Kevin Pho: We’re talking to Taylor Christensen. He’s an internal medicine physician and health policy researcher. Today’s KevinMD article is “The Barriers to Patients Choosing Higher Value Providers and Insurers.” Taylor, as always, let’s end with some take-home messages that you want to leave with the KevinMD audience.

Taylor Christensen: Thank you. Yeah, I want to leave a hopeful message that we can fix our health care system. We can. I’ve only talked about two of the three issues here today; there’s the iron triangle, it’s often called: there’s the quality of care we receive, the prices we’re spending, and then access to care. I haven’t talked about the access part, so nothing that I’m saying will completely resolve our issues over access other than, as prices go down, that does price more people into the system, but that’s probably not enough.

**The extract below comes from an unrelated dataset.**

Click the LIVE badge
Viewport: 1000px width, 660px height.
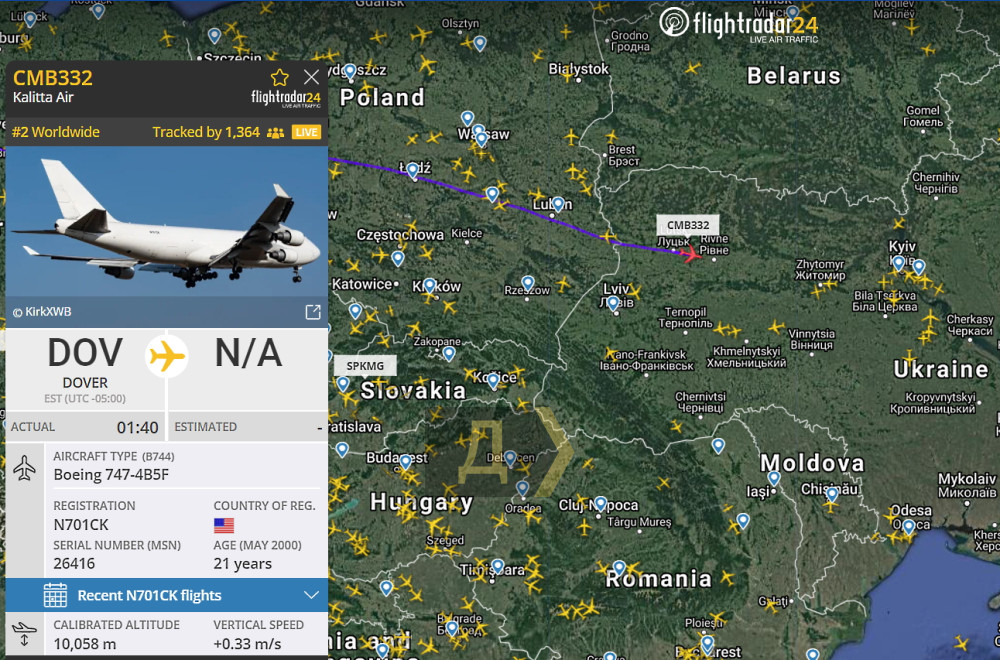(x=306, y=132)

The hopeful thing I want to leave with everyone is that we can have a huge improvement in our prices and our quality of care delivered by our health care system. And it’s very doable to achieve that if we can make these simple changes that I’ve talked about that can enable those three requirements to all be fulfilled so that patients can make value-sensitive decisions. And again, those three steps are: one, having multiple options; two, being able to identify beforehand the quality and price of each option, which means identify the value of each option; and then three, have an incentive to consider both price and quality so they are actually incentivized to choose the highest-value option.

If we make some simple changes to enable more value-sensitive decisions like that, we will start to see the companies in the health care industry respond to those incentives like companies do, and they will start to improve their value once they’re forced to financially, to be able to win more profit as a result of patients starting to care about which ones are higher value.

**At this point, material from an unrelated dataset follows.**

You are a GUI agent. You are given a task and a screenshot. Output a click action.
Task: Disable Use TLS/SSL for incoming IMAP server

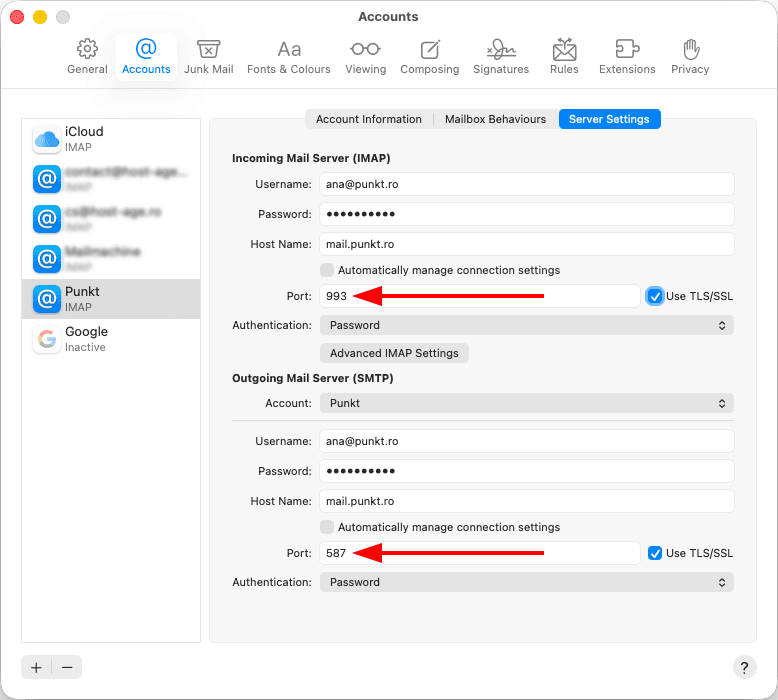[655, 296]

It’s doable, especially when, in the near term, we have the same political party in control of the presidency and both parts of Congress. It’s something that’s very doable for politicians to pass, and I guess I hope that they’ll learn some of these things so they can pass some of them, and then we can see what the results are and hopefully become a model for other countries, like we are in so many other ways in the united states.

Kevin Pho: Taylor, thank you so much for sharing your perspective and insight, and thanks again for coming back on the show.

Taylor Christensen: Thanks so much for having me back.